Who is the scientist?
Michael Harrington, director of molecular neurology at Huntington Medical Research Institutes in Pasadena, Calif., studies the mechanisms of neurological disorders including migraine and Alzheimer’s disease.
What is he putting in the magnet?
Short answer: A rat.
Longer answer: In collaboration with scientists at the MagLab and Vanderbilt University, Harrington is conducting a series of experiments aimed at better understanding the cause and treatment of migraines in humans. For this important research, his team is using nothing less than the strongest MRI machine in the world — the MagLab's 900 MHz magnet.
MRI machines use magnets and pulses of radio waves to create scans that show the inside of the body. Hospital MRI machines locate the water in the body to create images of the body's soft tissue, revealing the presence of tumors, among other things.
The 900 MHz features a very powerful magnet. Boasting a field of 21.1 tesla, it is about 10 times stronger than a typical hospital MRI magnet, generates far more detailed images, and allows chemical imaging of molecules not possible with weaker magnets. But due to magnet design constraints, such a powerful magnet means the area inside the MRI machine where the patient goes (called the bore) must be much smaller. About 4 inches in diameter, the bore of the 900 MHz is not big enough to fit a person — but it can accommodate rats. So scientists studying diseases like Parkinson's, cancer and drug addiction with the 900 MHz often use rodents as models of human systems.
In this case, Harrington injects rats with nitroglycerin to trigger a migraine, then uses different MRI techniques to, in effect, watch a migraine take hold of the animal's brain.
Why do I care?
Migraine afflicts an estimated 10 percent of the world's population and attacks can be very severe. Yet we still don't know the cause, and existing treatments aren't always effective.

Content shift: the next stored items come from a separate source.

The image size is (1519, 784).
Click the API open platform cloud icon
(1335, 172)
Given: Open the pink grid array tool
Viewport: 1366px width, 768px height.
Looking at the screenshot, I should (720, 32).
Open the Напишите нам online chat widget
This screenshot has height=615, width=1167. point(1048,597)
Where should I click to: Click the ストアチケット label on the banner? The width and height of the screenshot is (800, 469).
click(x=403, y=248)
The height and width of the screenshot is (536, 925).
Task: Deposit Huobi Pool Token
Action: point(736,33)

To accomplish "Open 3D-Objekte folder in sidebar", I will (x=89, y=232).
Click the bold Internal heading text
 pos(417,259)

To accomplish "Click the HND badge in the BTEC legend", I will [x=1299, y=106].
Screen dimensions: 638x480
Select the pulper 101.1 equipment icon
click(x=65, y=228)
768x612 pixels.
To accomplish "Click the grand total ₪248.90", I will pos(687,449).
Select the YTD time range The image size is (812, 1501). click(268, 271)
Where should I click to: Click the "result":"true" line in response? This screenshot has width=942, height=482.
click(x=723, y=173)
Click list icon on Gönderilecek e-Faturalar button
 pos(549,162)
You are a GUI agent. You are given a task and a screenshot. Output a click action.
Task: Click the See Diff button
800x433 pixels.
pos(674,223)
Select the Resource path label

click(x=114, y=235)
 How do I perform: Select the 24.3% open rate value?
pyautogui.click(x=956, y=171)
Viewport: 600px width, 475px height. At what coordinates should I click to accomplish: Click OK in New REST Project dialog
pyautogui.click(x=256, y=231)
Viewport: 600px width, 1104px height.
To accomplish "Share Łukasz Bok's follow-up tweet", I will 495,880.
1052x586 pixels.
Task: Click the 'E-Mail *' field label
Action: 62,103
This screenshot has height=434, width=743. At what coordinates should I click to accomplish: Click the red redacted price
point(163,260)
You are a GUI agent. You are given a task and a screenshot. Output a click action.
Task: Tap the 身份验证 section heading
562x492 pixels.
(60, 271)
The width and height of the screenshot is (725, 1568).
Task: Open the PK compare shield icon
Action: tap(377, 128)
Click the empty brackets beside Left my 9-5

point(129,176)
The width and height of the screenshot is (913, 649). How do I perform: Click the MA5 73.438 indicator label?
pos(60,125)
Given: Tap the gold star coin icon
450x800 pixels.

To shed light on this issue, Harrington is trying to trace the path of migraine pain through the brain. He is using MRI techniques that show the movement of certain ions between brain cells, which point to to how rapidly nerve cells can talk to each other.
By studying a series of MRI scans taken over time, Harrington and his team hope to locate the root pathway in the brain that is ground zero for a migraine. From there, they plan to observe the cascade effect as pain branches out from there, blazing a trail through the vast network of neurons.
Later in this study, Harrington's team will test different drugs and, again applying a variety of MRI techniques, observe how, and how well, they work.
Rodents that are studied in MRI experiments at the MagLab are placed in special tubes (called probes) designed to ensure the animal's comfort — much as MRI technicians look after the well-being of their human patients. Unlike most people imaged in MRIs, these animals are kept under anesthesia during the entire procedure, and receive fluids intravenously.
"This research has the potential to help improve knowledge for both the cause and treatment of migraines," said Harrington, "which we can then translate to better hope for the many who suffer migraine."